Safer Internet Day Photography Campaign
This year for Safer Internet Day 2017, the UK Safer Internet Centre is showcasing the power of image in digital youth culture. Image and video sharing are powerful tools of communication, self-expression and creativity, but there can be pressures, risks and potential negative consequences.
This Safer Internet Day we want to empower children to have a positive time online and inspire everyone to ‘Be the change’ and use the positive power of image to help create a better internet. As part of this we are running a national youth photography campaign exploring the power of images in digital youth culture.
From the pressure to take the perfect selfie, to the ways that images can be misleading or ambiguous, our six photography briefs challenge young people to consider the impact of images on their lives, while also celebrating the positive power of image to help inspire a better internet.

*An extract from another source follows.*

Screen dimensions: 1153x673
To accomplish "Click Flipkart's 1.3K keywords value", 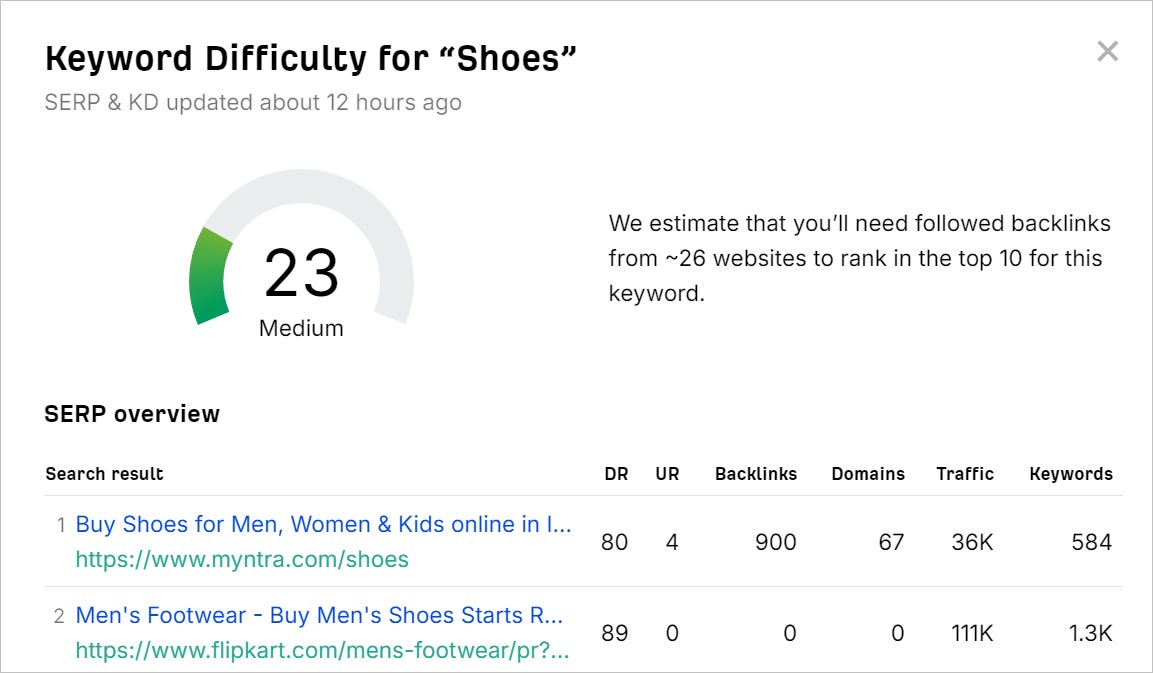I will pos(1091,633).
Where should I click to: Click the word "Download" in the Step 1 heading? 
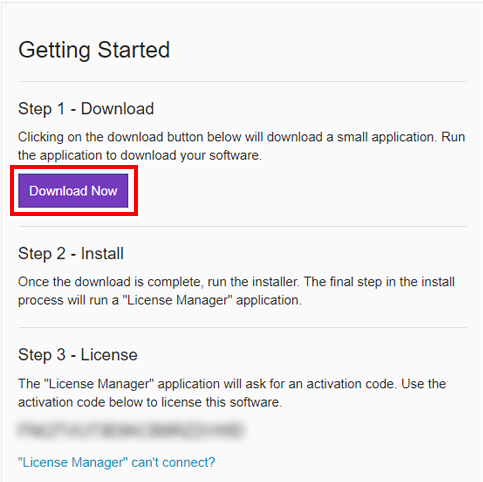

The six briefs are:
Be the Change
In this brief young people have created an image with a message that inspires others to ‘be the change and unite to create a better internet.’
Some images in this brief show how the internet helps you work with others to make a positive difference, whilst others show the way that images can help to spread positivity and kindness with others.
Look outside the frame
Young people were challenged to create an image that shows how things we see online may not always be what they seem. They show the decision process made when taking a photo, showing what information gets left out and how this could affect how other people interpret the photo.
Seeing is not always believing
The images created for this brief are designed to be ambiguous. Without the story behind the image, sometimes the meaning can be unclear. These photos show how a confusing image might cause others to jump to the wrong conclusions about the people in the photo, or those who shared it. This brief was designed to show the importance of critical thinking skills online, and how not everything you see online may be an accurate representation of real life.
These images demonstrate how young people can face pressure to look a certain way in the selfies they share online. These photos show what goes into creating a ‘perfect’ image and expose the difference between the images young people choose to share and the ones they delete.
Personal Information Clues
The photos in this brief explore what personal information is and how important it is to not share this online. By staging scenarios with fictional characters, they demonstrate how easy it can be to accidentally share personal information online.
For this photography brief, young people are invited to create an image that shows how else you can represent yourself online without sharing personal information or showing your face. For example, by creating an emoji that represents who you are and your personality.